Look through the material below. Return exactly the lines from the one with "The height and" through the one with "Sort by STEAM", both included.

> [Data records]
__________________________________________________

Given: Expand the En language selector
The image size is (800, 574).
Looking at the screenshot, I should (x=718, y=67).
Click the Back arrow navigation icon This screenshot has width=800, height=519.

__________________________________________________

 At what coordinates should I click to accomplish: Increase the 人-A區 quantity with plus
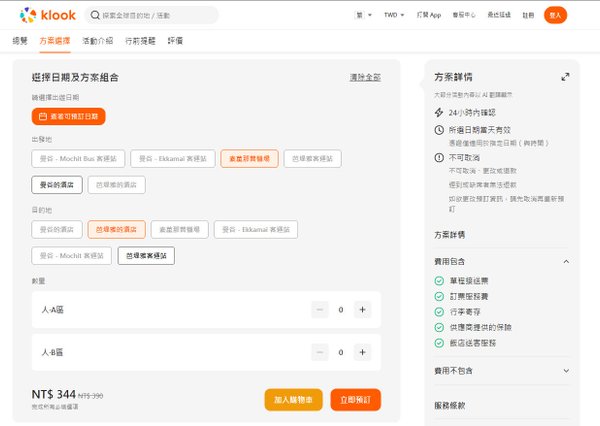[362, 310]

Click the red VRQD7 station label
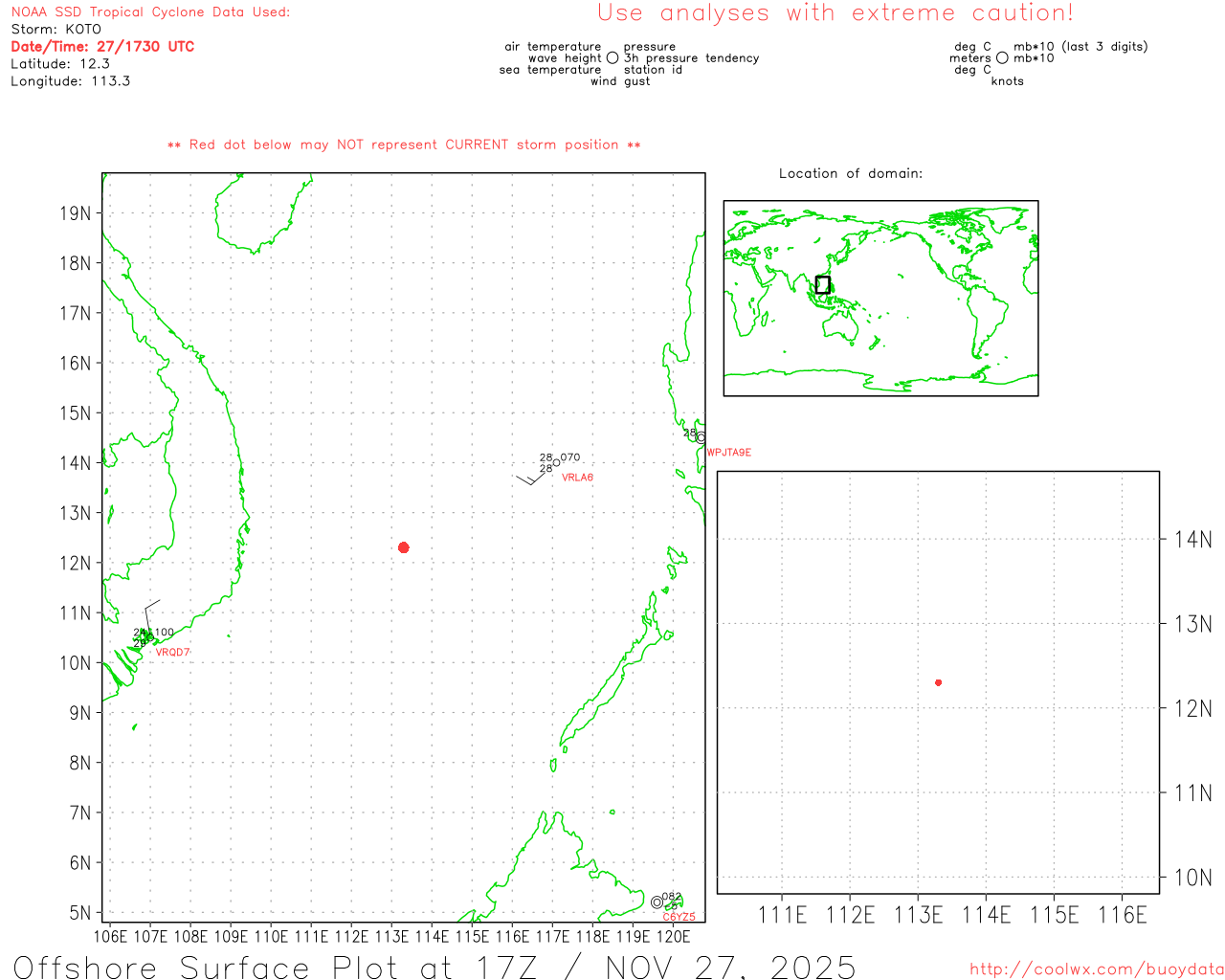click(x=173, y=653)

__________________________________________________

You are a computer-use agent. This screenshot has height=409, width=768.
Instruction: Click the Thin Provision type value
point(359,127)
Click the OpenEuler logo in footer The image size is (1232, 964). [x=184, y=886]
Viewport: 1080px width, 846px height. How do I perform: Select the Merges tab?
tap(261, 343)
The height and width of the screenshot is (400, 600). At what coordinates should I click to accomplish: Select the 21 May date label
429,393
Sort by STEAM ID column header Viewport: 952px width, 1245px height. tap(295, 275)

__________________________________________________

> [Response below]
The height and width of the screenshot is (400, 600). At what coordinates should I click to accomplish: Select the 21 May date label
429,393
Sort by STEAM ID column header Viewport: 952px width, 1245px height. tap(295, 275)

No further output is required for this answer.